The individual and combined effects of sodium butyrate (NaB) and 1,25-dihydroxyvitamin D 3 (1,25-(OH) 2D 3) on inhibition of cell growth and initiation of enterocytic differentiation were investigated in established HT-29 human colonic adenocarcinoma cells. 1,25-(OH) 2D 3 alone caused some growth restriction but failed to induce differentiation of HT-29 carcinoma cells into a more benign enterocytic phenotype, as assessed by the appearance of mucin-producing colonocytes (goblet cells), increased alkaline phosphatase activity, and the generation of flat foci.
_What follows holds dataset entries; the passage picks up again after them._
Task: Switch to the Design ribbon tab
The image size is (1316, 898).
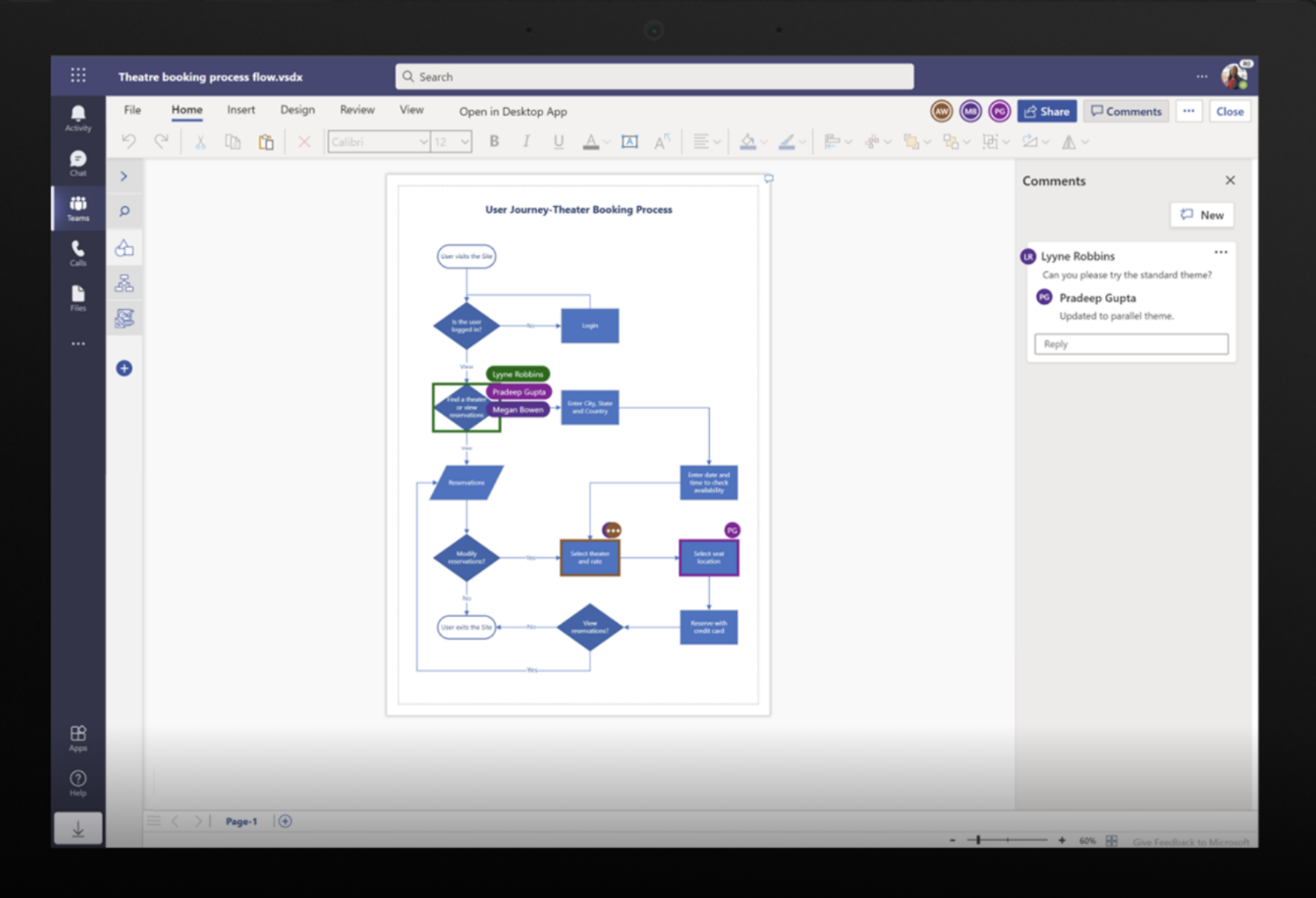Action: pos(297,110)
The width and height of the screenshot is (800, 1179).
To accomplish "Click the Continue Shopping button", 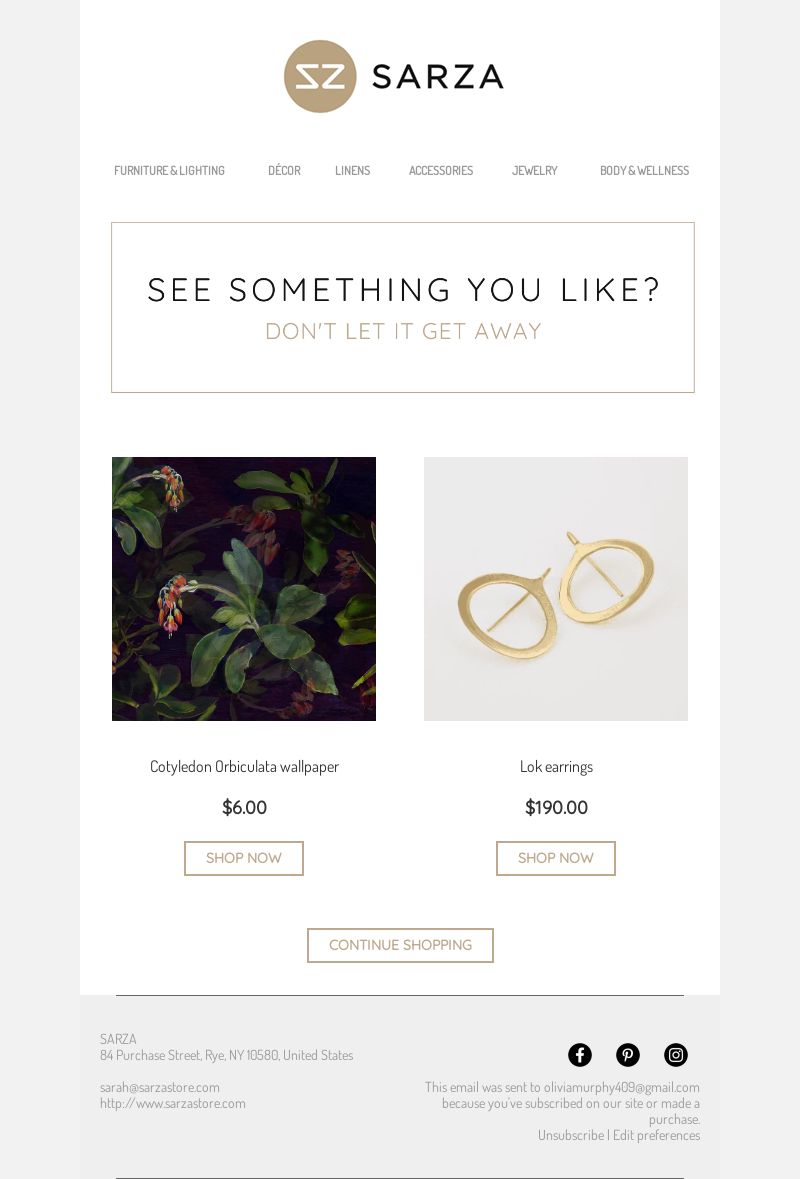I will pos(400,945).
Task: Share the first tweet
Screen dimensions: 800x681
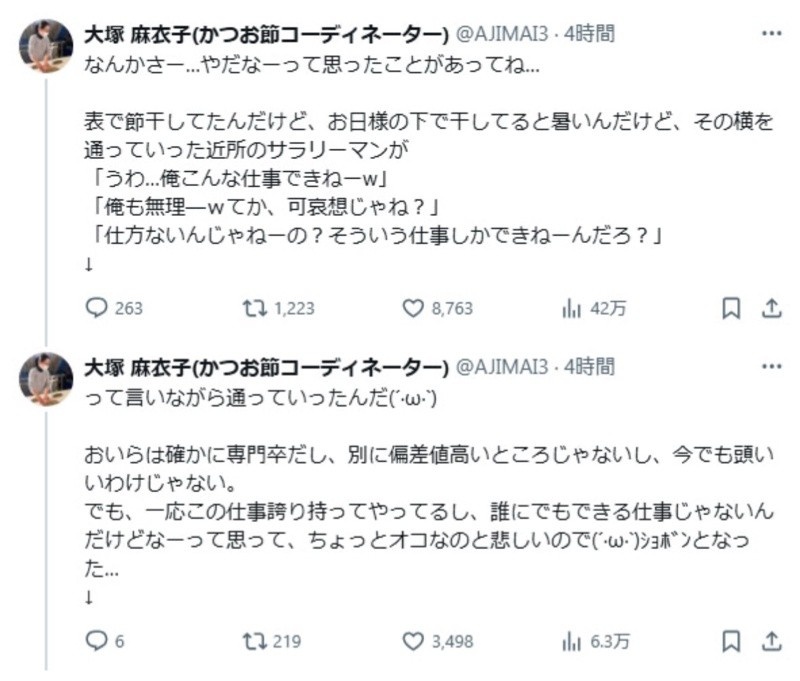Action: 772,309
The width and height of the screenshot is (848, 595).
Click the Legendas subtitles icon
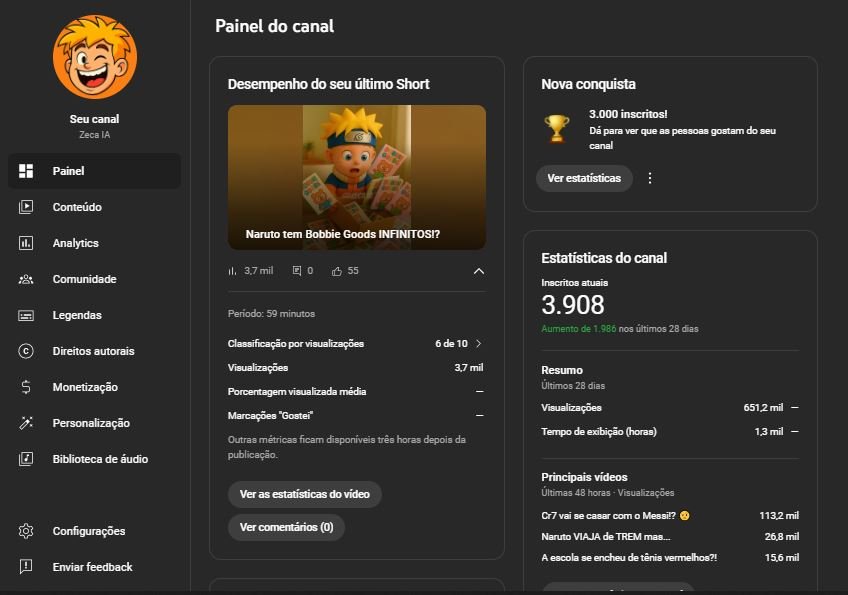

NaB, in contrast, produced considerable biochemical and morphologic differentiation along the enterocyte maturation pathway. Combined exposure of HT-29 cells to both NaB and 1,25-(OH) 2D 3, however, significantly augmented the frequency of differentiated colonocytes, growth inhibition, extent of goblet cell maturation attained, and level of alkaline phosphatase activity over that seen with NaB alone. These data suggest that the in vitro “differentiation” response of human carcinoma cells is a complex process which, like normal cell maturation within the colonic crypts in vivo, is modulatable (both qualitatively and quantitatively) as a function of inducer composition.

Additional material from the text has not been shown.